Newsletters   Subscriptions  Forums  Store   Career  Media Kit  About Us  Contact  Search   Home 
tug
Volume 2, Number 21 -- June 2, 2005

NonStop Fault Tolerant Servers Jump to Itanium


by Timothy Prickett Morgan


The NonStop line of fault tolerant servers announced this week at the HP Enterprise Forum in Copenhagen, Denmark, complete the transformation of five disparate server lines from HP and Compaq to the Itanium architecture. Hewlett-Packard has done what it said it was going to do for the most part, if you ignore the way it summarily flushed HP-UX v3 and its integration of the TruCluster clustering software and file system last year. Now, HP can get down to business and push Itanium.

The NonStop server line is a bit different from other members of the Integrity Itanium-based server family, however. You cannot just buy something called the NonStop operating system and the NonStop database and plunk it down on an Integrity server. The NonStop operating system and database has specific needs, and unlike Windows, Linux, HP-UX, and OpenVMS, the machines they run on have to be tweaked in different ways, with both hardware and software. HP's roadmaps from the Compaq merger show that it had hoped to have the NonStop software ported to Itanium and in the new systems by the end of 2004, so the delivery of the product has slipped a bit and this caused at least one major customer--the Nasdaq stock exchange--to but 500 MIPS engines in March since it could not wait for Itanium-based NonStop nodes.

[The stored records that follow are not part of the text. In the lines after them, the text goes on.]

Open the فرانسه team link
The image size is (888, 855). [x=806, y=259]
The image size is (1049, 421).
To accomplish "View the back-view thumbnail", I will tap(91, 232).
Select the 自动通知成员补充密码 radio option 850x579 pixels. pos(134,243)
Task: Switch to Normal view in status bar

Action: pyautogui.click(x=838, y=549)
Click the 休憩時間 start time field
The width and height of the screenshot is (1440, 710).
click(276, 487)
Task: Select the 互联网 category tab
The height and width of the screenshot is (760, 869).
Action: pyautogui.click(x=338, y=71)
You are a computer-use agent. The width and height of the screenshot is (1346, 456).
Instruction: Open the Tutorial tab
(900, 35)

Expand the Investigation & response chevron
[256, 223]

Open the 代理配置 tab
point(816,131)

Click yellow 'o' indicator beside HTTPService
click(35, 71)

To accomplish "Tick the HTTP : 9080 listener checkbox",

In a way, the NonStop machines are the original Integrity servers. Tandem was founded in 1974 by some ex-Hewlett-Packers (notably Jim Treybig), who had an idea of how they could build a fault tolerant system with no single point of failure that could take on mainframes in terms of throughput and reliability. Basically, instead of doubling up on server hardware (that's the 2n approach) and using high availability clustering software to keep systems in synch, Tandem created the n+1 approach, which says create a clustered system that spreads the database over many nodes that share nothing and throw in an extra one that can take over if one fails. The Tandem approach makes for complex interconnection, but it also does not require companies to double up on their processing capacity. The benefit of the Tandem approach since it introduced its own SQL database is that by its very nature data is spread around the system, which means parallel queries against that data can be processed very efficiently. You don't have to parallelize a query to make it run faster--you have to do it for all queries on such a machine.

The first Tandem cluster was launched in 1976, and CitiBank bought the first one. It had 16 processor nodes that were linked together by a special bus called the Dynabus. The secret sauce was not just this hardware, but the Guardian operating system that could pass messages between nodes running the clustered database to decide which nodes would do work. Randy Meyer, director of strategy and technology for the NonStop line at HP, explains that Tandem would have chosen a Unix variant as its operating system, but that Unix had no concept of passing messages and was rather geared for uniprocessor and then SMP machines that see and share a common (rather than a distributed and clustered) memory architecture. (This is also why parallel Unix and now Linux clusters in the supercomputing area have to be equipped with the Message Passing Interface (MPI) or similar protocols so they can share information and work in concert.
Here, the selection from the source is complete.